"""
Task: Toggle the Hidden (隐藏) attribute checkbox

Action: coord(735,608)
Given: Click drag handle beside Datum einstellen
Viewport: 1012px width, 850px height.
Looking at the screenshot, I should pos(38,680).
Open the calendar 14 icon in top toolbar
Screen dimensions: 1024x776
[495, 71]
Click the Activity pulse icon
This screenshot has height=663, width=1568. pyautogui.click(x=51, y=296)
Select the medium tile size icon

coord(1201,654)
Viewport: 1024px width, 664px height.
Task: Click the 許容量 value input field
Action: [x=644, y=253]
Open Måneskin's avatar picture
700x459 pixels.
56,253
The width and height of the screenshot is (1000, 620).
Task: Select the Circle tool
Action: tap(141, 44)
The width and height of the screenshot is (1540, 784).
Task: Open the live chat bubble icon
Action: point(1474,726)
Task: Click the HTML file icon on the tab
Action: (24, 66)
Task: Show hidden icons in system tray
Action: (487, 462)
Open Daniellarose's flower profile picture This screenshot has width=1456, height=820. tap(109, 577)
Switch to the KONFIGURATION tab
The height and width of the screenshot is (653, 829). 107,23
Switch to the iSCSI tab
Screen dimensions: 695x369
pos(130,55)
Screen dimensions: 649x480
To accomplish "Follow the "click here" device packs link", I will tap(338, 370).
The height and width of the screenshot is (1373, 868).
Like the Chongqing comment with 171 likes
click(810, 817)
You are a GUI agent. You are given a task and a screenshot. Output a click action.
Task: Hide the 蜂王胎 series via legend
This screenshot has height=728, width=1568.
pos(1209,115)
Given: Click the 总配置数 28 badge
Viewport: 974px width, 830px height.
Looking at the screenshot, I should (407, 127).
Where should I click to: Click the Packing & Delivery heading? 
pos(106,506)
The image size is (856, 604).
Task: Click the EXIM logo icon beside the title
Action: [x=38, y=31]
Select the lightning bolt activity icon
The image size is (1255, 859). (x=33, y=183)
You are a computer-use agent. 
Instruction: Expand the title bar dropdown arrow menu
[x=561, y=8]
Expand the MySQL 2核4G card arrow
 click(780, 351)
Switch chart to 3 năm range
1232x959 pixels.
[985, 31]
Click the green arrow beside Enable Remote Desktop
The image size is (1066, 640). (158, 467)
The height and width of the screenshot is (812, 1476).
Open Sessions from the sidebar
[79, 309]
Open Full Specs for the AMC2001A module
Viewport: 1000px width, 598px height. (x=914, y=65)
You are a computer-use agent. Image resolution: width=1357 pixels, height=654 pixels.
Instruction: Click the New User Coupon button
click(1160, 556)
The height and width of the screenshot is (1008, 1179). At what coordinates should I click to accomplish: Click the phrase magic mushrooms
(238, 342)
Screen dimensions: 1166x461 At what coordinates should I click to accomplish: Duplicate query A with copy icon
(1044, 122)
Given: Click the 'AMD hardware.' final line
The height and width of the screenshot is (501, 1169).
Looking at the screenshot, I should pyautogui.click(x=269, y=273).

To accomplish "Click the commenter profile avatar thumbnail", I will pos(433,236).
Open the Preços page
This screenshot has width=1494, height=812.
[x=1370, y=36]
"""
Task directions:
Give again the closing portion of the entries, from the line with "The height and width of the screenshot is (501, 1169)." through the last line. Keep it exact and add nothing.

Exercise result:
The height and width of the screenshot is (501, 1169).
Looking at the screenshot, I should pyautogui.click(x=269, y=273).

To accomplish "Click the commenter profile avatar thumbnail", I will pos(433,236).
Open the Preços page
This screenshot has width=1494, height=812.
[x=1370, y=36]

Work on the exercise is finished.